O problema volta a apresentar-se agudo nas próximas presidenciais francesas, onde pode acontecer que a esquerda do PSF consiga vencer as primárias do seu próprio campo apenas para chegar à situação de vários candidatos de várias esquerdas a comporem um cenário onde, todos contra todos, arriscam deixar à direita os trunfos decisivos e a vitória final.
Para quem, como eu, se coloca no campo do socialismo democrático, da social-democracia e do trabalhismo, uma família europeia bastante heterogénea, esta é uma questão complexa. Muitos entendem que o essencial da questão está no desafio histórico da esquerda radical ao socialismo democrático: como em Espanha o Podemos tenta desalojar o PSOE da liderança da esquerda, também noutros países outras forças radicais tentam “pasokizar” os partidos socialistas e transformar os extremos à esquerda e à direita nos novos pólos agregadores de alternativas de poder.

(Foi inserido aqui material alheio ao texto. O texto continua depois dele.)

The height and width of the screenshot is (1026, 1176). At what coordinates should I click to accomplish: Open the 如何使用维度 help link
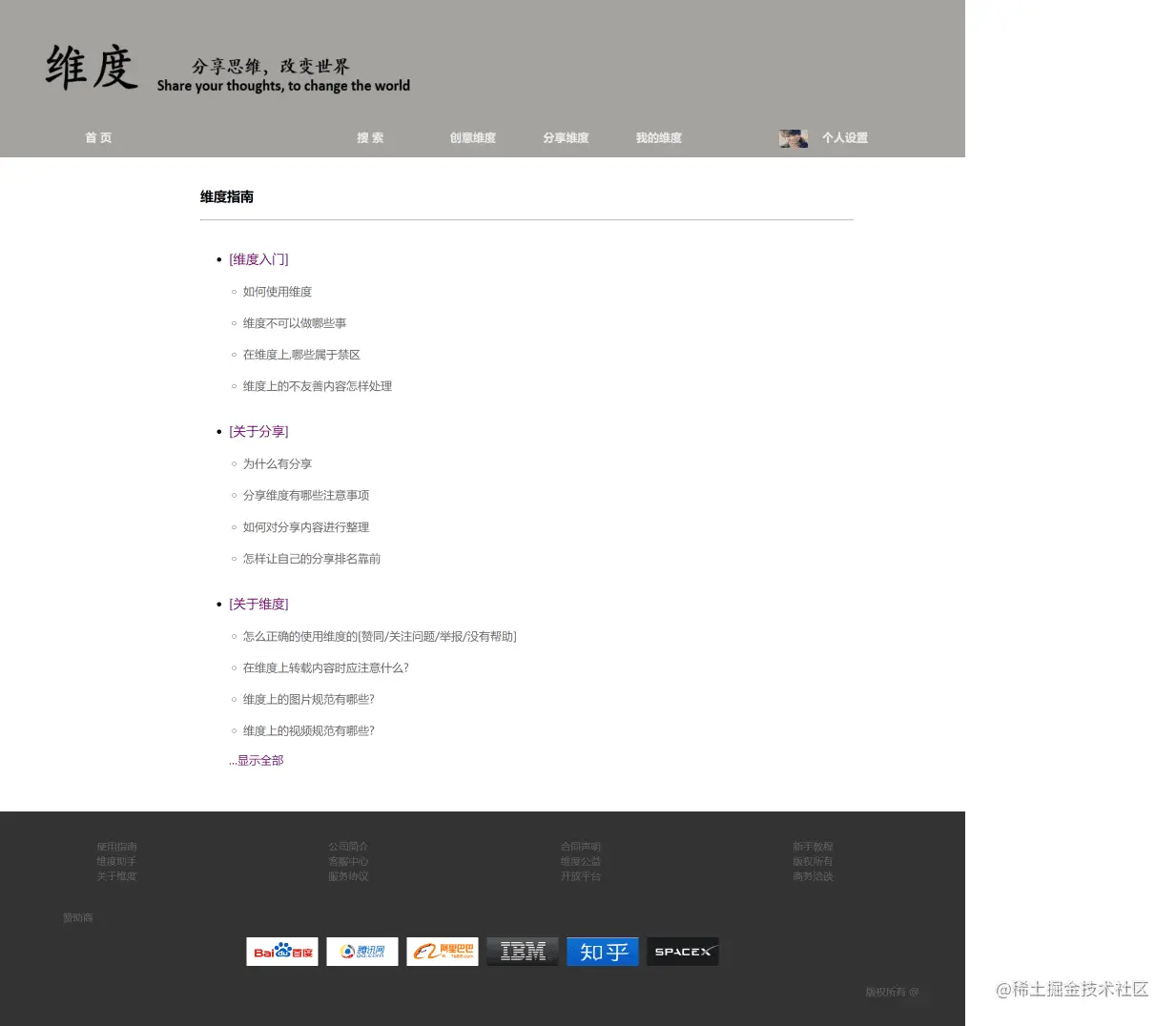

Vejo a questão de outra maneira. Para ultrapassar a crise de legitimidade das nossas democracias, ameaçadas por uma grande desafeição de muitos cidadãos face a um poder político que parece distante e desinteressado das suas vidas concretas, é preciso reforçar a base social da democracia representativa. Quer dizer, é preciso que venha mais gente ao envolvimento directo em soluções de governo que respondam às necessidades dessas camadas, designadamente às necessidades de pessoas que sentem que para elas só ficam as sobras do crescimento e do progresso. Ou nem isso. Do lado da esquerda, e pensando como socialista, julgo que podemos fazer isso estabelecendo uma relação o mais produtiva possível com outras forças de esquerda, das quais divergimos muitas vezes – e, certamente, muitas vezes por boas razões que nos assistem. É tão simples – e tão complexo – como isto: os socialistas, social-democratas e trabalhistas têm de ser capazes de desenvolver um novo diálogo com as chamadas esquerdas radicais, para alargar a base social de apoio a soluções democráticas e progressistas para a governação. E para fazer com que essas soluções possam tornar-se maioritárias e possam ser implementadas. Temos todos de aprender como fazer isso. Certamente que o “realismo da governação” dos socialistas (o hábito de pensar em termos de viabilidade da concretização) pode ser útil. Certamente, também, o “radicalismo” de certa esquerda pode ser útil para não perdermos o contacto com muitas pessoas que, hoje, desesperam da representação e estão prestes a cair nos braços do primeiro populista que lhes apareça.
O gigantismo dos desafios aconselha a grandeza da resposta. O que se tem feito em Portugal pode ter algum interesse para esta estratégia. Mas, claro, também por cá temos ainda muito para aprender. A esquerda precisa de ser capaz de divergir e de convergir – e de escolher os modos e os momentos certos para cada um desses movimentos dinâmicos.